About this exercise »
Every record below must be written out exactly. Leave out the pictures.

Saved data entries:

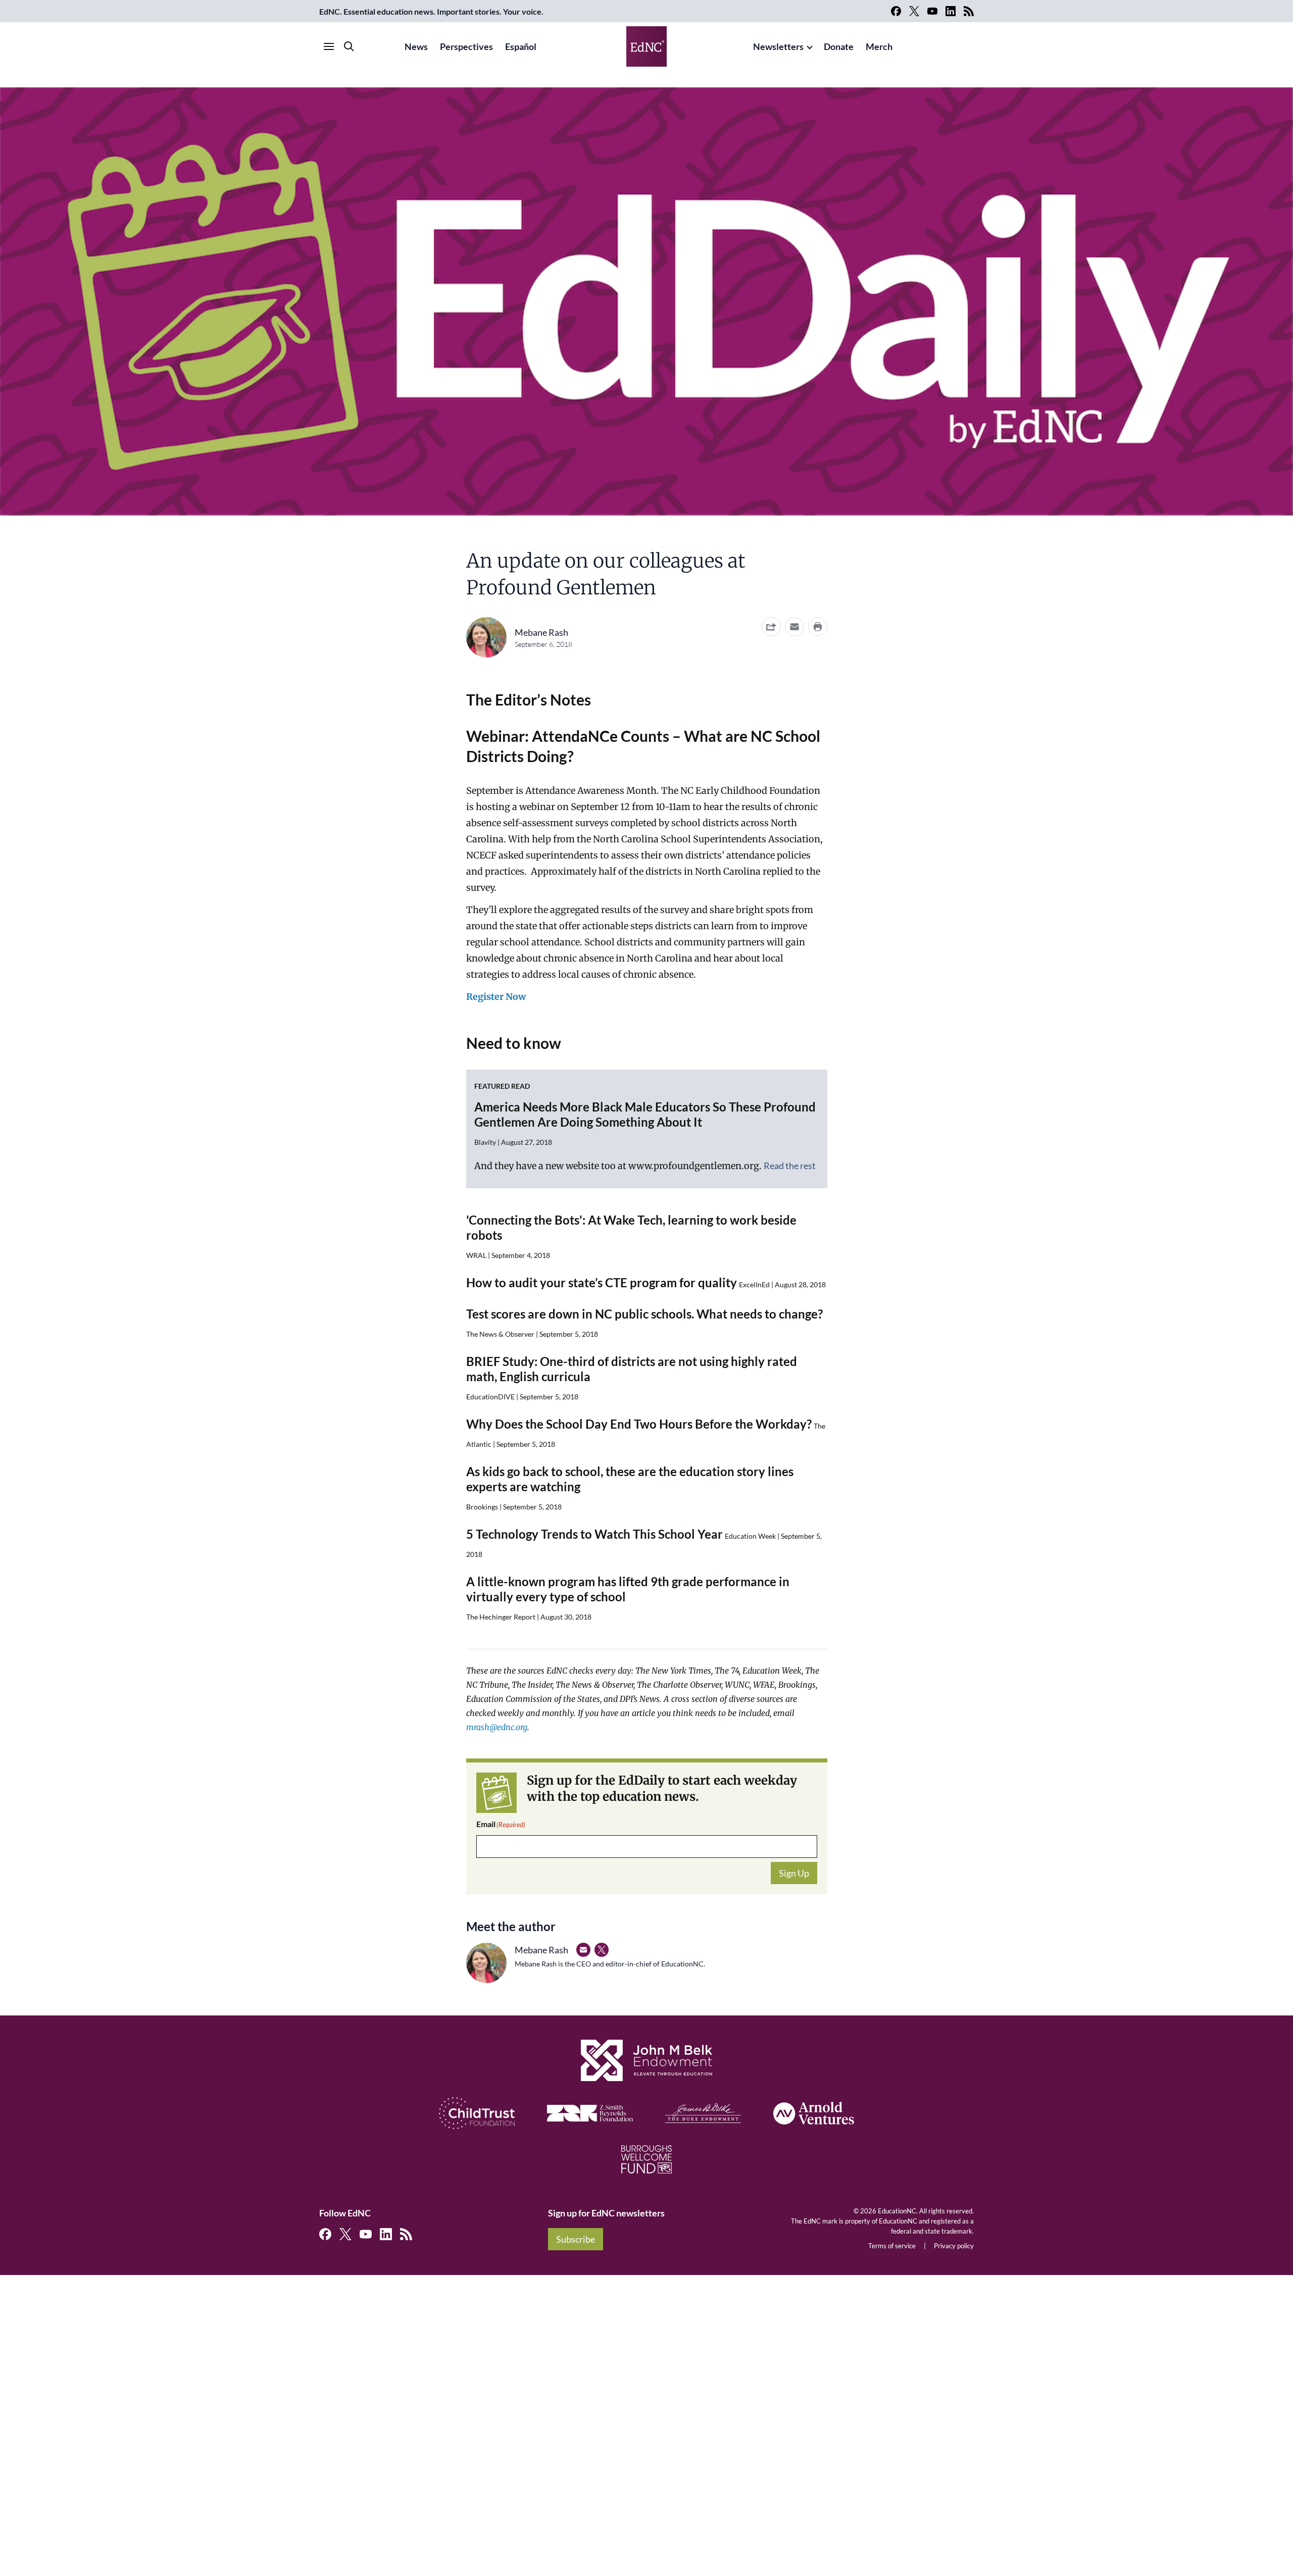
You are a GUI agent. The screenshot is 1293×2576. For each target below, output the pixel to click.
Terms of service (892, 2246)
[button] (794, 626)
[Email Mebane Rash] (583, 1950)
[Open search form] (349, 46)
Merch (879, 46)
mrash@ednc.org (496, 1727)
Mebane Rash (541, 632)
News (416, 46)
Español (520, 46)
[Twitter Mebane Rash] (601, 1950)
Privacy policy (954, 2246)
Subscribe (575, 2239)
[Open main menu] (328, 46)
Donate (839, 46)
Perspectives (466, 46)
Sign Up (794, 1873)
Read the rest (790, 1165)
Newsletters (778, 46)
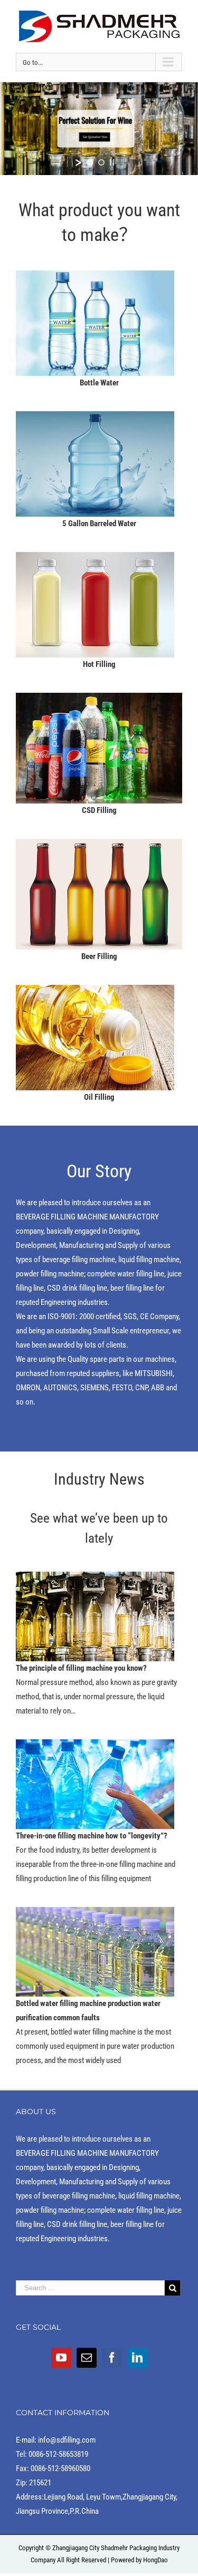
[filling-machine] (95, 1578)
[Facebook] (112, 2358)
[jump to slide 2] (101, 162)
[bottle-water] (95, 1914)
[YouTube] (61, 2358)
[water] (95, 277)
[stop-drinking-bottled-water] (95, 1746)
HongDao (155, 2560)
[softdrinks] (99, 699)
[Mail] (87, 2358)
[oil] (95, 991)
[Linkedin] (137, 2358)
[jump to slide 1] (90, 162)
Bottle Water (99, 383)
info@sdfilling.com (67, 2440)
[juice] (95, 559)
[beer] (99, 845)
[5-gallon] (95, 418)
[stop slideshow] (112, 162)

Task response »
You are a GUI agent. The screenshot is 1293×2576. For each target below, output the pixel to click.
Terms of service (892, 2246)
[button] (794, 626)
[Email Mebane Rash] (583, 1950)
[Open search form] (349, 46)
Merch (879, 46)
mrash@ednc.org (496, 1727)
Mebane Rash (541, 632)
News (416, 46)
Español (520, 46)
[Twitter Mebane Rash] (601, 1950)
Privacy policy (954, 2246)
Subscribe (575, 2239)
[Open main menu] (328, 46)
Donate (839, 46)
Perspectives (466, 46)
Sign Up (794, 1873)
Read the rest (790, 1165)
Newsletters (778, 46)
[filling-machine] (95, 1578)
[Facebook] (112, 2358)
[jump to slide 2] (101, 162)
[bottle-water] (95, 1914)
[YouTube] (61, 2358)
[water] (95, 277)
[stop-drinking-bottled-water] (95, 1746)
HongDao (155, 2560)
[softdrinks] (99, 699)
[Mail] (87, 2358)
[oil] (95, 991)
[Linkedin] (137, 2358)
[jump to slide 1] (90, 162)
Bottle Water (99, 383)
info@sdfilling.com (67, 2440)
[juice] (95, 559)
[beer] (99, 845)
[5-gallon] (95, 418)
[stop slideshow] (112, 162)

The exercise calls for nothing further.